## Prompt
Write out, word for word, only the lines from the one with "Instruction: Click the flag" to the end of the data below.
- - -
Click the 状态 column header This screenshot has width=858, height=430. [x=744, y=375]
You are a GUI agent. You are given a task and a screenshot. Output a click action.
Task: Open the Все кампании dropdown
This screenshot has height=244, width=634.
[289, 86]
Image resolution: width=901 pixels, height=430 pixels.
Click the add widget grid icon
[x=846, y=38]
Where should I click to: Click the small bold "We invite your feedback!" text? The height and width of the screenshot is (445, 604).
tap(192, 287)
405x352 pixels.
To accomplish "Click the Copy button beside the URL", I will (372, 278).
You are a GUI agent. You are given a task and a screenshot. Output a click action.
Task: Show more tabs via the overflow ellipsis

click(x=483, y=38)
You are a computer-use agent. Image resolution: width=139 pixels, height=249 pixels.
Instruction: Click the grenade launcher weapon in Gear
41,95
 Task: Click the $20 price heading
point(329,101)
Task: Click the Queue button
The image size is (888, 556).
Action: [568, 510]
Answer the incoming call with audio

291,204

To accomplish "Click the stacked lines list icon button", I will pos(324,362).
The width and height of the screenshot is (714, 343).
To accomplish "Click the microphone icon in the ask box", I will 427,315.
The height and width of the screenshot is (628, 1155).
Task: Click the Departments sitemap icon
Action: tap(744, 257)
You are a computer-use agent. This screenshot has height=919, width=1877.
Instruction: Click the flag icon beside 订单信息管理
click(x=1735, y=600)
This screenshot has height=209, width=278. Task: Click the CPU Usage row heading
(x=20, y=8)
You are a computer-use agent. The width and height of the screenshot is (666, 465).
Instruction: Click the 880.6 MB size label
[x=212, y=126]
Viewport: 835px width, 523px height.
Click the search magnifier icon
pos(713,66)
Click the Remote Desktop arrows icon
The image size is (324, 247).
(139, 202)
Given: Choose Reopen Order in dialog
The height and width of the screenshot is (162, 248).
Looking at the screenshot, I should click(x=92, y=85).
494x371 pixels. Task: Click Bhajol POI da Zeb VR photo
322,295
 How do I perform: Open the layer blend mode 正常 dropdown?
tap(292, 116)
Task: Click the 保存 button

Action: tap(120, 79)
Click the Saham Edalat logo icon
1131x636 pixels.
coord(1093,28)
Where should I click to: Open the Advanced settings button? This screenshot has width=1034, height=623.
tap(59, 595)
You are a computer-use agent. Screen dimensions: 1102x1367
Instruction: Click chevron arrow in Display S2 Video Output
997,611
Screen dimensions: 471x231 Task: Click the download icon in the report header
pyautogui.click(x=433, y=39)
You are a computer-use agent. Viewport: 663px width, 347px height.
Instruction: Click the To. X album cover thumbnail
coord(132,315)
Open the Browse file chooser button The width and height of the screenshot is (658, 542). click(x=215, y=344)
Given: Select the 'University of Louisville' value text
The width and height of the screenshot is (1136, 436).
- - -
## Output for this task
Instruction: Click the flag icon beside 订单信息管理
click(x=1735, y=600)
This screenshot has height=209, width=278. Task: Click the CPU Usage row heading
(x=20, y=8)
You are a computer-use agent. The width and height of the screenshot is (666, 465).
Instruction: Click the 880.6 MB size label
[x=212, y=126]
Viewport: 835px width, 523px height.
Click the search magnifier icon
pos(713,66)
Click the Remote Desktop arrows icon
The image size is (324, 247).
(139, 202)
Given: Choose Reopen Order in dialog
The height and width of the screenshot is (162, 248).
Looking at the screenshot, I should click(x=92, y=85).
494x371 pixels. Task: Click Bhajol POI da Zeb VR photo
322,295
 How do I perform: Open the layer blend mode 正常 dropdown?
tap(292, 116)
Task: Click the 保存 button

Action: tap(120, 79)
Click the Saham Edalat logo icon
1131x636 pixels.
coord(1093,28)
Where should I click to: Open the Advanced settings button? This screenshot has width=1034, height=623.
tap(59, 595)
You are a computer-use agent. Screen dimensions: 1102x1367
Instruction: Click chevron arrow in Display S2 Video Output
997,611
Screen dimensions: 471x231 Task: Click the download icon in the report header
pyautogui.click(x=433, y=39)
You are a computer-use agent. Viewport: 663px width, 347px height.
Instruction: Click the To. X album cover thumbnail
coord(132,315)
Open the Browse file chooser button The width and height of the screenshot is (658, 542). click(x=215, y=344)
Given: Select the 'University of Louisville' value text
The width and height of the screenshot is (1136, 436).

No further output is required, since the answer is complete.